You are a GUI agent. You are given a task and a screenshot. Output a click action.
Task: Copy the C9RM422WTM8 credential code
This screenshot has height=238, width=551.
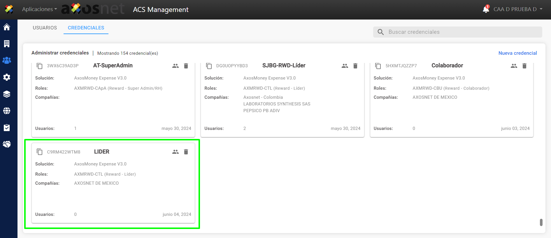[40, 152]
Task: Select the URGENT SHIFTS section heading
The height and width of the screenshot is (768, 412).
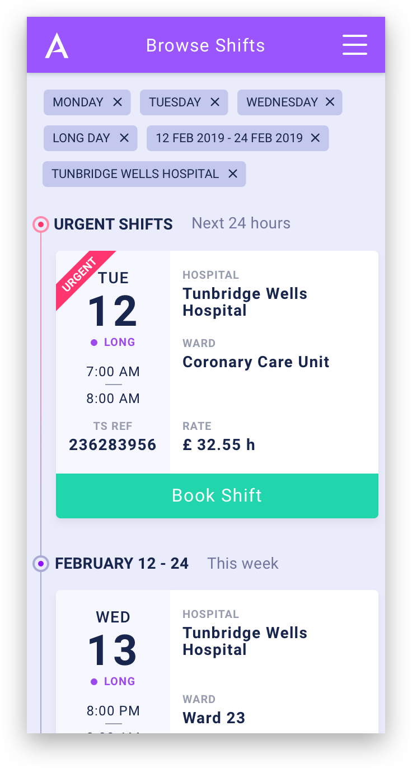Action: [x=113, y=224]
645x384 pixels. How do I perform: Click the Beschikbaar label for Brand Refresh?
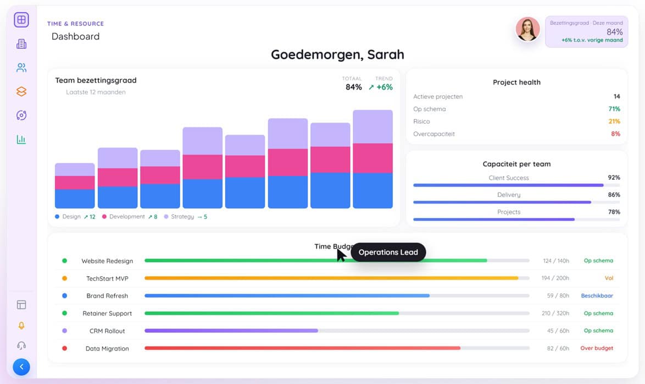click(x=598, y=295)
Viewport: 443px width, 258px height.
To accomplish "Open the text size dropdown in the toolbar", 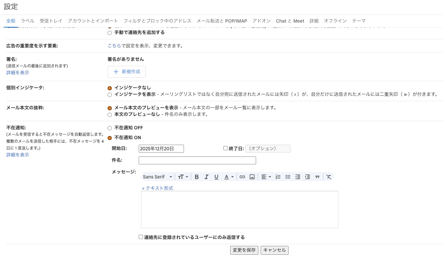I will click(182, 176).
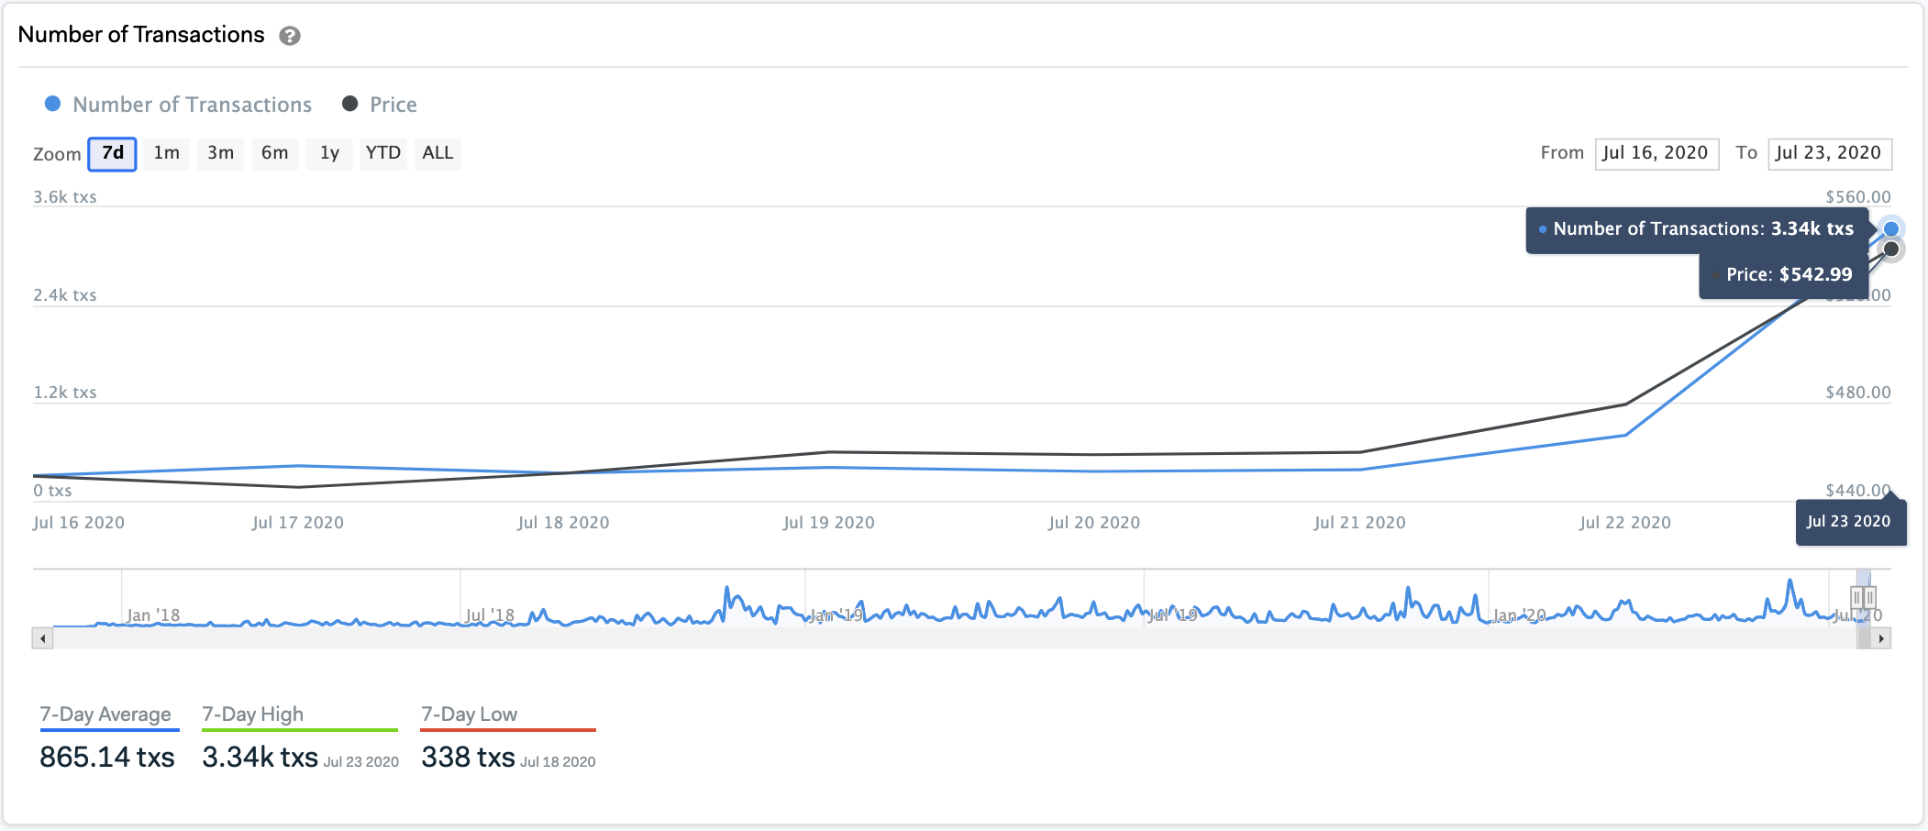
Task: Grab the navigator range handle
Action: coord(1863,598)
#####
• PROBLEM TO SOLVE: Write out exactly and only the lines that run from the start of the data above through the line containing "Task: Select the", leaving the pictures out.

• OUTPUT OF THE EXERCISE:
You are a GUI agent. You are given a task and a screenshot. Output a click action.
Task: Copy the C9RM422WTM8 credential code
This screenshot has height=238, width=551.
[40, 152]
Task: Select the URGENT SHIFTS section heading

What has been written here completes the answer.